Voltando à sala de aula, é notório o desconforto de nossos jovens de periferia quando falamos da instituição polícia e começamos a problematizar a sua existência. Muitos já foram ou possuem pessoas próximas que sofreram violências, foram abusadas e até mortas por esses agentes da segurança pública.

Quando falamos de fim da polícia em sala de aula muitos torcem o nariz e acham impossível, alguns até apoiam a polícia afinal “bandido bom é bandido morto” para alguns jovens que reproduzem o senso comum de seus familiares ou que estão acostumados a ver e ouvir cotidianamente. É preciso criar ou avançar ainda mais na cultura de autodefesa comunitária. Tentar, a partir das brechas do sistema, enxergar outras formas de a população que mais sofre violações policiais e do Estado em geral se defender.

Ou ainda podemos citar as revoluções sociais que estão acontecendo agora em Chiapas, no México, e Rojava, no Curdistão. Nos dois casos a questão da segurança pública é resolvida a partir da comunidade, sem intervenção de órgãos centrais do Estado e de forma comunitária. São territórios onde a construção de outra lógica social tem sido feita, inclusive com relação a legislação e relações de segurança interna de seus habitantes.

A lógica de segurança comunitária é uma realidade nos territórios citados, e ao mesmo tempo que a polícia nos grandes centros urbanos seguem matando a população negra, pobre e que mora em periferias. Tudo para defender as elites políticas e econômicas, além da manutenção da propriedade privada. É esse o papel da polícia desde o século XIX.

Se existe o estabelecimento de uma segurança comunitária em diversos locais do mundo e temos essa lógica de genocídio provocado pelo Estado tendo a polícia como instrumento dessa mortandade, porque não podemos começar a pensar outra lógica de segurança que não precise da polícia em cada rua, viela, esquina e bairro?

É mais que necessário aprendermos, ouvir, dialogar e colocar esse debate como pauta política.

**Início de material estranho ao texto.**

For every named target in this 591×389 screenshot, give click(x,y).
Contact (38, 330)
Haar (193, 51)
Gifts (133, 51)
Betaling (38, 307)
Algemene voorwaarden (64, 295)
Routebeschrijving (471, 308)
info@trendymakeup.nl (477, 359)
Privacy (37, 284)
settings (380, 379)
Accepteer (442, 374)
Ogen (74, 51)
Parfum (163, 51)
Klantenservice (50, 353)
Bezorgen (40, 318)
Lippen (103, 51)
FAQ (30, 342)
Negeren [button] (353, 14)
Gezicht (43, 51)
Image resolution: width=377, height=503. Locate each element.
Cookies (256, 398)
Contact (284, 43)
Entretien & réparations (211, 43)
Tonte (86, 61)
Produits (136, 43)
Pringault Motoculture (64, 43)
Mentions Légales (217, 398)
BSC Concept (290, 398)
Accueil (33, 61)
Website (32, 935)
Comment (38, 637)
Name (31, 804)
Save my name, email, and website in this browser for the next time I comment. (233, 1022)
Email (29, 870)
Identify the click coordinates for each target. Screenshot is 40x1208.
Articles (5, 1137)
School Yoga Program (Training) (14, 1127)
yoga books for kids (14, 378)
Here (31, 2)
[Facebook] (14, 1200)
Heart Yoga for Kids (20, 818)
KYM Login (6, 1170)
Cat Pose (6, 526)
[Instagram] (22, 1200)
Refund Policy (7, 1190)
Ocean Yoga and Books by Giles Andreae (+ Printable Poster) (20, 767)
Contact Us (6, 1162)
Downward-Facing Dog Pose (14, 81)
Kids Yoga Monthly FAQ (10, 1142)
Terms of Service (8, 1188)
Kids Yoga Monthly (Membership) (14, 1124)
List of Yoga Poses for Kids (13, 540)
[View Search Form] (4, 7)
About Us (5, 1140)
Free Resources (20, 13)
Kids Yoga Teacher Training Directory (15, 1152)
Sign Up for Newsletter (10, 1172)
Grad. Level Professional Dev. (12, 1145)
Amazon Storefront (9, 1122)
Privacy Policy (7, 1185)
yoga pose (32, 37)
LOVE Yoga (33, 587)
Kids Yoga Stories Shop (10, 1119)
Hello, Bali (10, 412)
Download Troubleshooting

Que pelo menos a discussão se inicie e avance em todos os espaços públicos, escolas, movimentos sociais e enfrentemos com franqueza os limites e possibilidades de termos um futuro com uma vida sem polícia.

——————————–
1-Professor de sociologia da rede estadual do Rio de Janeiro; Doutorando em História Comparada na UFRJ; Mestre em Educação pela UFRJ; Pesquisador do Coletivo de Pesquisas Decoloniais e Libertárias da UFRJ (CPDEL-UFRJ); Professor e militante do Pré Vestibular Machado de Assis, no Morro da Providência.
2-https://www.medicina.ufmg.br/jovens-negros-tem-27-mais-chances-de-serem-assassinados-que-os-brancos/
3-https://noticias.uol.com.br/cotidiano/ultimas-noticias/2020/10/18/oito-a-cada-10-mortos-pela-policia-no-brasil-sao-negros-aponta-relatorio.htm
 4-FOUCAULT, Michel. Segurança Território População: curso dado no Collège de France (1977-1978). São Paulo: Martins Fontes, 2008  p. 421.
5-KROPOTKIN, Piotr. Palavras de um Revoltado. São Paulo: Editora Imaginário, 2005.